Lord Balfour will forever have a prominent place in modern Jewish history as a friend of the Jews and as a symbol of a new attitude toward the race by the nations of the world, and the Balfour Declaration will be remembered as giving the Jews a legal right to a Jewish National Homeland in Palestine, and as the first step in the realization of the Basle Declaration, speakers told the 4,500 Zionists who attended the Balfour memorial meeting held by the Zionist Organization of America Thursday evening at Mecca Temple.
In eulogizing the former prime minister, Rabbi Stephen S. Wise, chairman of the meeting and principal speaker, declared him one of the greatest figures in contemporary history and asserted his name would go down in the memory of Jews along with Woodrow Wilson, Clemenceau, Dr. Masaryk, Jan Smuts and Lloyd George.

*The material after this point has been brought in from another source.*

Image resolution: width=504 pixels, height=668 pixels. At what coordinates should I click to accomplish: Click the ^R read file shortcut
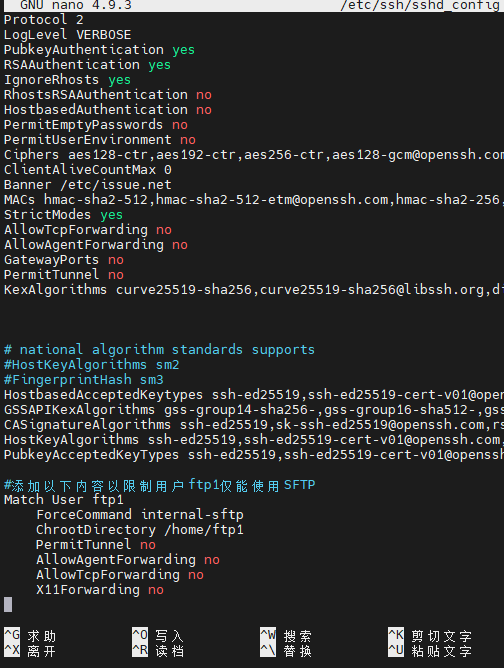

“The Earl of Balfour has entered into the immortal company of a small number of men, led by King Cyrus, who stand in the annals of a deathless people as Israel’s friend,” Dr. Wise declared. “Oblivion discrowns Israel’s many foes. Immortality crowns Israel’s fewer friends and furtherers. Though Balfour be dead and Arabs slay, the Jewish National Home will come to pass, for Israel lives and the Balfour Declaration is become a page of light in the golden book of the Jews’ story,” he concluded.
Morris Rothenberg stressed the importance of legal guarantees in the upbuilding of Palestine and asserted they were provided by the Balfour Declaration.
Dr. Shmarya Levin, in a Yiddish address that brought forth many bursts of applause from the audience, emphasized the importance of such legal guarantees as are provided by the Declaration, but admonished Zionists not to forget their more important moral right to a Jewish National Home.
Other speakers included Maurice Samuel, Emmanuel Neumann, Bernard A. Rosenblatt, and Mrs. A. H. Vixman, vice-president of Hadassah.
Messages were read from Louis Lipsky, who paid tribute to the British statesman, and Nathan Strauss, subsidizing the planting of one hundred trees in a proposed memorial to Balfour in the form of a forest in Palestine. A large number of donations were received from the audience for the Balfour Memorial Forest.